Woodrow Wilson è uno dei presidenti più controversi della storia. Professore universitario di scienze politiche, intellettuale e studioso del sistema politico statunitense (che voleva trasformare in un sistema parlamentare di tipo europeo, fondato su partiti di massa), era stato preside di Princeton. E’ stato l’unico presidente Usa, prima di Obama, ad avere il titolo di Ph.D. il massimo titolo accademico negli Usa. La sua linea politica è decisamente “di sinistra” in campo sociale, mentre, per le sue origini sudiste, è fieramente avverso ai diritti dei neri, e anzi sotto la sua presidenza la segregazione razziale si fa molto più dura, e il Ku Klux Klan incoraggiato. In ogni caso la sua presidenza segna il destino del Partito democratico come parte “liberal” del Paese. Nel 1916 si fa rieleggere con la promessa di tenere gli Usa lontani dalla guerra mondiale (ma i Repubblicani di Charles Hughes conquistano molti stati importanti nel Nord del Paese, tra cui New York, Massachusetts e Illinois), e invece nel 1917 entra in campo per aiutare le potenze democratiche contro gli Imperi centrali.

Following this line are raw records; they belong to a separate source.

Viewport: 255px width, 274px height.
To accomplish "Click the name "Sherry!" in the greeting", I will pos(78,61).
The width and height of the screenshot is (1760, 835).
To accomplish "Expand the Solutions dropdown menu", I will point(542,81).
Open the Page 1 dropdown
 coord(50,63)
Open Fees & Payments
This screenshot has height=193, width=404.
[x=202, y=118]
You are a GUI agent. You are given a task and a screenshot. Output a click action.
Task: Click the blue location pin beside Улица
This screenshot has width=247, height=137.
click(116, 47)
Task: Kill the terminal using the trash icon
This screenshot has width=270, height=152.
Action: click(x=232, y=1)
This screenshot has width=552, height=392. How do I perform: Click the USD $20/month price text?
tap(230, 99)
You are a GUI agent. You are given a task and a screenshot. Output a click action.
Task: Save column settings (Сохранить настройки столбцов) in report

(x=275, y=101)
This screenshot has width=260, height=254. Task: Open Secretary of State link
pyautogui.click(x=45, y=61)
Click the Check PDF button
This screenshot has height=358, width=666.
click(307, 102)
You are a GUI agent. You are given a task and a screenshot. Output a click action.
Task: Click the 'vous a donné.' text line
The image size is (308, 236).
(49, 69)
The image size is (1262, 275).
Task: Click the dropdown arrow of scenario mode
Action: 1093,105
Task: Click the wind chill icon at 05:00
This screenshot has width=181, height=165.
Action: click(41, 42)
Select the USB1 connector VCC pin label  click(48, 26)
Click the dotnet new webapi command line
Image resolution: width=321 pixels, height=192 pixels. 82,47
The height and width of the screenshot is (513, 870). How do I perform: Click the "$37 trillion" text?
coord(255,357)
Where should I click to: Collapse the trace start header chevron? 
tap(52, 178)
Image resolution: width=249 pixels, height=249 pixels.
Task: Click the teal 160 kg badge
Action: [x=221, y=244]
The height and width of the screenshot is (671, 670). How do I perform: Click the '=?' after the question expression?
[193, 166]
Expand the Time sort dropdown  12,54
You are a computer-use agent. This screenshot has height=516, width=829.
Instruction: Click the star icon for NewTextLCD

E’ noto come la rigidità professorale di Wilson influenzò le durissime clausole del Trattato di Versailles, e la nascita della Società delle nazioni. Meno noto è come la sua politica estera e il quo coinvolgimento negli affari europei causò un profondo rigetto nel suo Paese, inducendo la popolazione a sposare l’isolazionismo, cioè la lontananza da tutti gli affari europei, propugnato dai Repubblicani.

La fine della presidenza di Wilson è traumatica: nell’ottobre 1919 viene colpito da un grave ictus, che lo rende inabile. Per un anno quindi il Paese non è di fatto governato, anche se la popolazione non conosce bene le condizioni del Presidente. Nel frattempo il Parlamento rifiuta di approvare l’ingresso degli Usa nella Società delle nazioni, vanificando così la più grande opera politica di Wilson. Con la fine della sua presidenza gli Usa entrano in una nuova fase, segnata prima da un forte conservatorismo, poi dalla grande speranza del New Deal.